Fabric Covered Canvas Wall Hanging

This was so fast to finish that I feel like I cheated.

Curved pieced fabric covered stretched canvas in mustard yellow, gray leaf print and teal grunge dot print.

This patchwork design is not what I originally planned. I was going to do a swoosh up from the corner with a second gray fabric, but went with this instead. To cut and sew the curvy patchwork, I refreshed my memory using this video.

Curved pieced fabric covered stretched canvas in teal grunge dot print,  gray leaf print, and mustard yellow, this is the original orientation.

This is how I originally laid out and cut the fabric. I am not sure which direction I prefer.

If you recognize the fabrics and colors from March of last year, this is another birthday gift for the same recipient.
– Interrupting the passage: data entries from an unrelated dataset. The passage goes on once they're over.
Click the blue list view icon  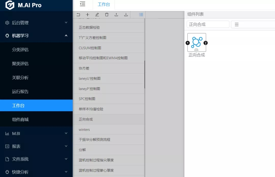[x=141, y=15]
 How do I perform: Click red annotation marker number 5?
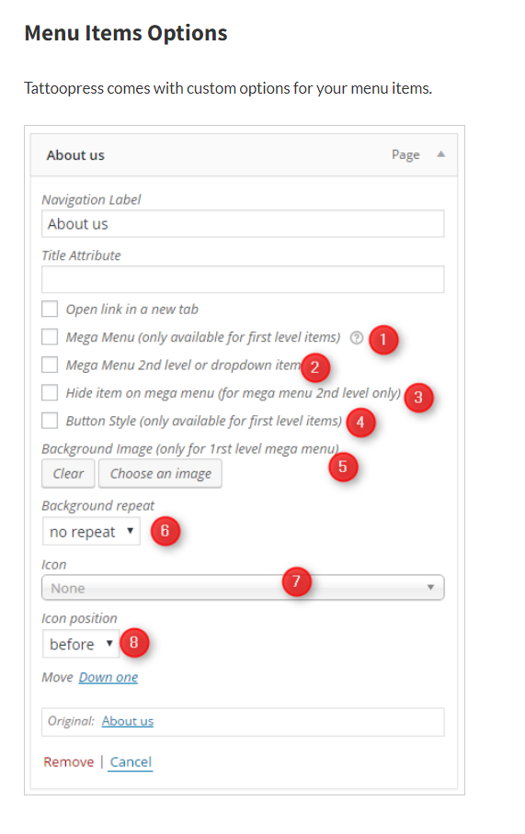coord(343,467)
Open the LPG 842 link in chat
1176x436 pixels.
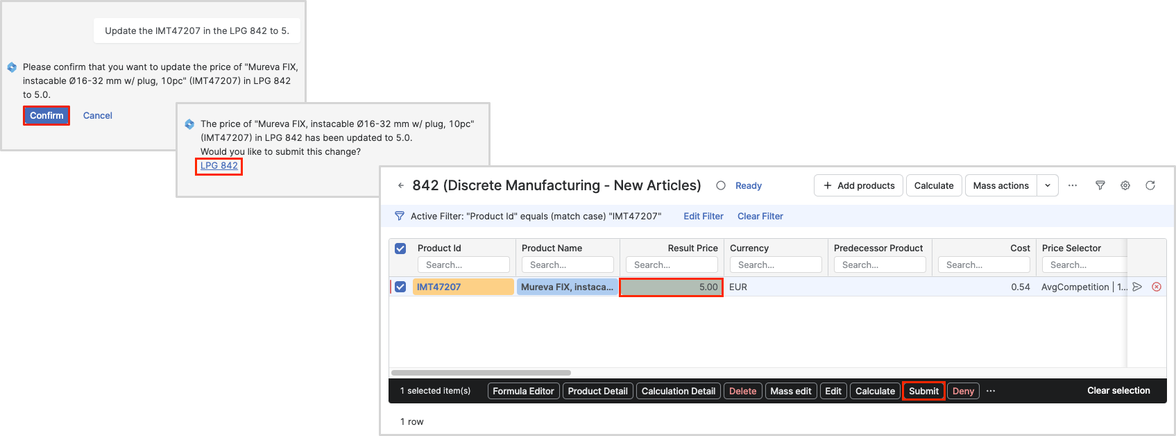tap(219, 165)
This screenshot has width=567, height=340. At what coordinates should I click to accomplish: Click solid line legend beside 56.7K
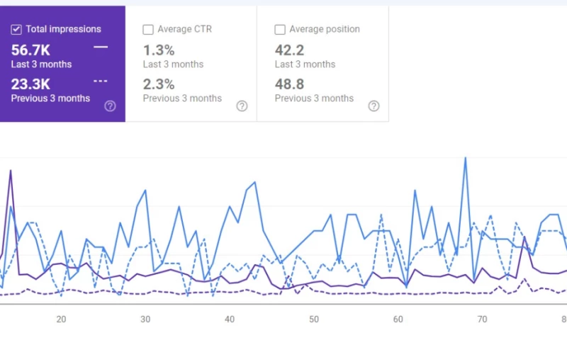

Back of the wall hanging showing how I stapled and glued the edges down.

Did I forget to mention this is my first time ever doing this? It really shows on the back. I need to learn how to make this tidier. The mustard fabric got extra staples because it is a less stable fabric than the teal and gray. I glued the fabrics raw edges down as well.

Close up of one of the corners of the wall hanging showing the clean folded fabric edge.
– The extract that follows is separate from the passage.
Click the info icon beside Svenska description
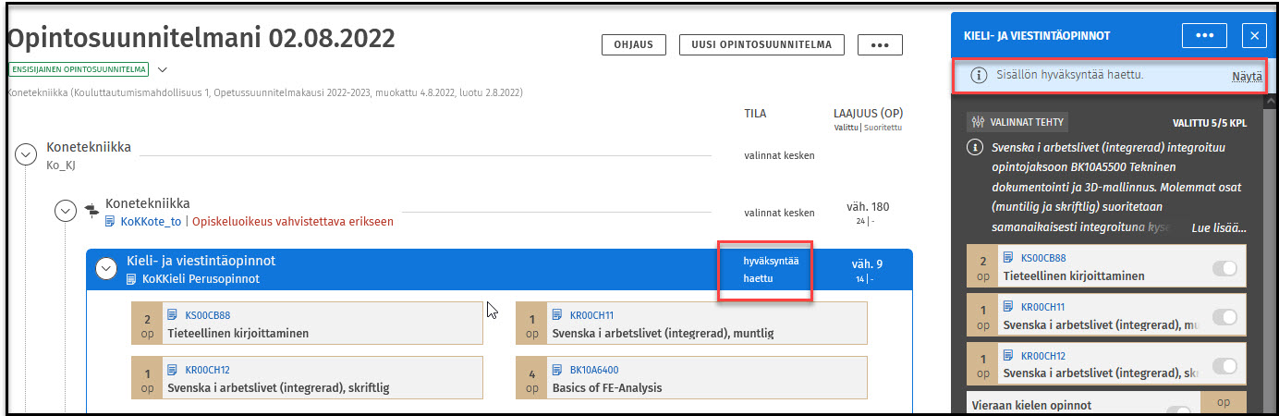This screenshot has width=1279, height=416. pyautogui.click(x=976, y=148)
I am also working on very neat corners. They gave me a tiny bit of trouble, especially on the back. But, this was good practice as I will be making a covered headboard soon and want as close to professional results as I can get.

This was so fast from start to finish; I don’t know what happened. I am not used to projects I can finish in hours instead of weeks or months. I am definitely going to have to work more of these quickies in for sanity’s sake. And I have six more 12″ X 12″ canvases and five 16″ X 20″ to play with!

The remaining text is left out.